Chastain’s legal team identifies three main reasons why the insider trading case cannot stand. Their first argument is that the accusation of wire fraud insider trading is based on the Carpenter v. United States case which they call dubious. Furthermore, they make a claim that this kind of insider trading is with regard to securities and that NFTs are simply not securities.
The rub, however, is that the NFTs are neither securities nor commodities. And the government agrees. Thus, we are left with a case of first impression—on multiple fronts. Can the government proceed on a Carpenter wire fraud theory of insider trading in the absence of any allegation involving securities or commodities trading? The government, of course, says yes. The Supreme Court and 40 years of insider trading precedent say no.
The second point the motion makes is that such a wire fraud charge can only be brought in the case of actual property with market value. The claim is that NFTs don’t fit the Supreme Court definition of property as they have no determinable marketable or sale value other than what is contained in the employer’s—OpenSea’s in this case—unspoken thoughts.
Furthermore, they argue that a ruling in favor of the prosecution carries the risk of increasing government reach which they claim is already dangerously overextended.
Permitting the government to expand the scope of the wire fraud statute to reach such ethereal and intangible interests would serve to overextend the already farreaching fraud statutes, criminalize run-of-the-mill civil employment disputes, and sow uncertainty into the public’s perception of the statute’s limitations.

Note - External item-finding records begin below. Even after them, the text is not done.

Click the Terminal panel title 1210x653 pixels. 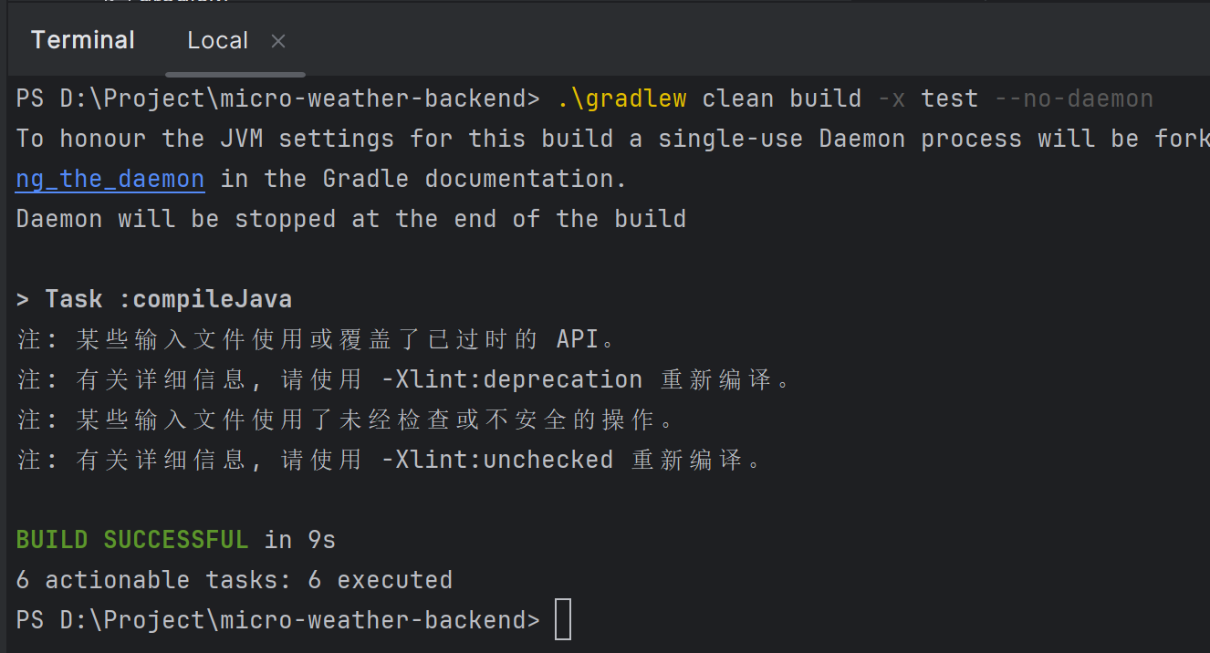click(83, 40)
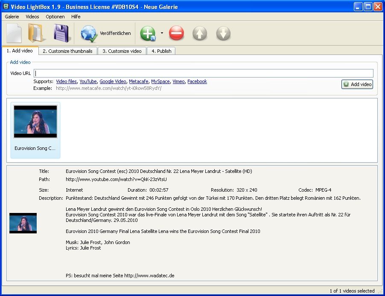Open the Hilfe menu
The width and height of the screenshot is (385, 296).
click(x=76, y=17)

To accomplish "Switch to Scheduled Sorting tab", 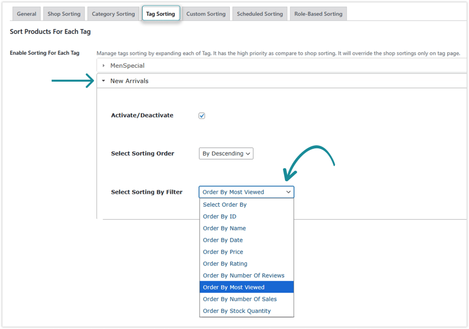I will pos(260,14).
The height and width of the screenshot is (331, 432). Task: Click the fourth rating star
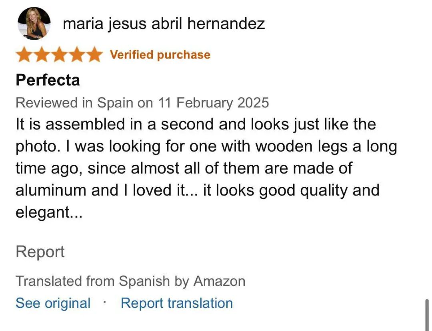[x=76, y=55]
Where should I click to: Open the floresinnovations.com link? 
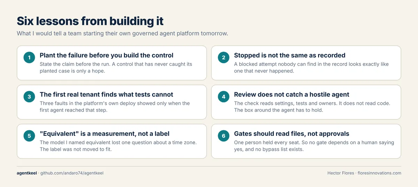click(x=380, y=173)
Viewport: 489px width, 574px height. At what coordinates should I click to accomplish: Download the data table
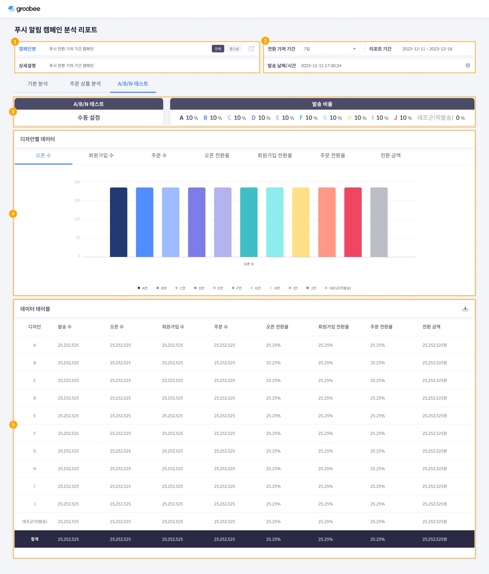(465, 309)

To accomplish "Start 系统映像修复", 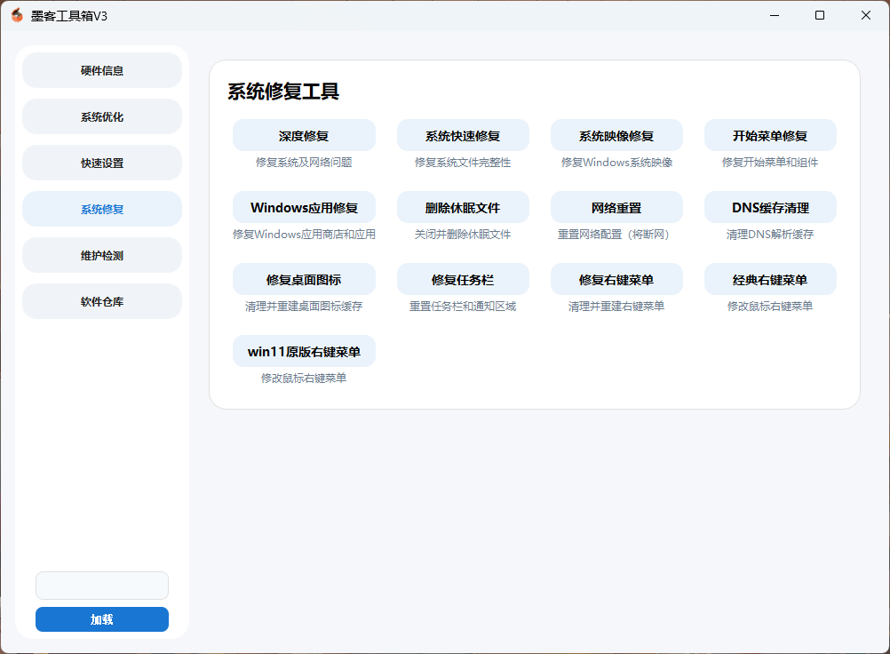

The third argument is that the theory of money laundering presented in the case against Chastain is novel. They claim that what he did is not money laundering since all the transactions were made on the blockchain—and were thus publicly available information
Indeed, as alleged in the Indictment, the defendant did nothing more than move money in an obvious and perceptible manner. The simple and manifest movement of money, however, does not constitute money laundering.
Join our Telegram group and never miss a breaking digital asset story.
Why Was Chastain Charged in the First Place?
Chastain was initially accused of abusing his position to increase personal wealth in late 2021. Apparently, he purchased NFTs right before they were placed on the front page of OpenSea and sold them for profit after their price jumped due to exposure.
On September 15th, OpenSea published a blog post regarding the scandal. The company used that opportunity to reinforce its commitment to its community and explained that one of its employees has been forced to resign following multiple incidents of abusing insider knowledge.
Things took a turn for the worst for the former head of product as he was arrested on Wednesday, June 15th, 2022. On the same day, the Department of Justice announced that a “former employee of NFT marketplace was charged In first ever digital asset insider trading scheme.”
This news broke just before it was revealed that crypto insider trading might have generated more than $1.7 million between February 2021 and May 2022. While the fate of the Chastain case isn’t utterly decided, it remains clear that the government will continue its efforts to regulate crypto. The question is whether this case will set a precedent, or force a change in strategy among the legislators, and possibly prompt a more extensive update of relevant laws.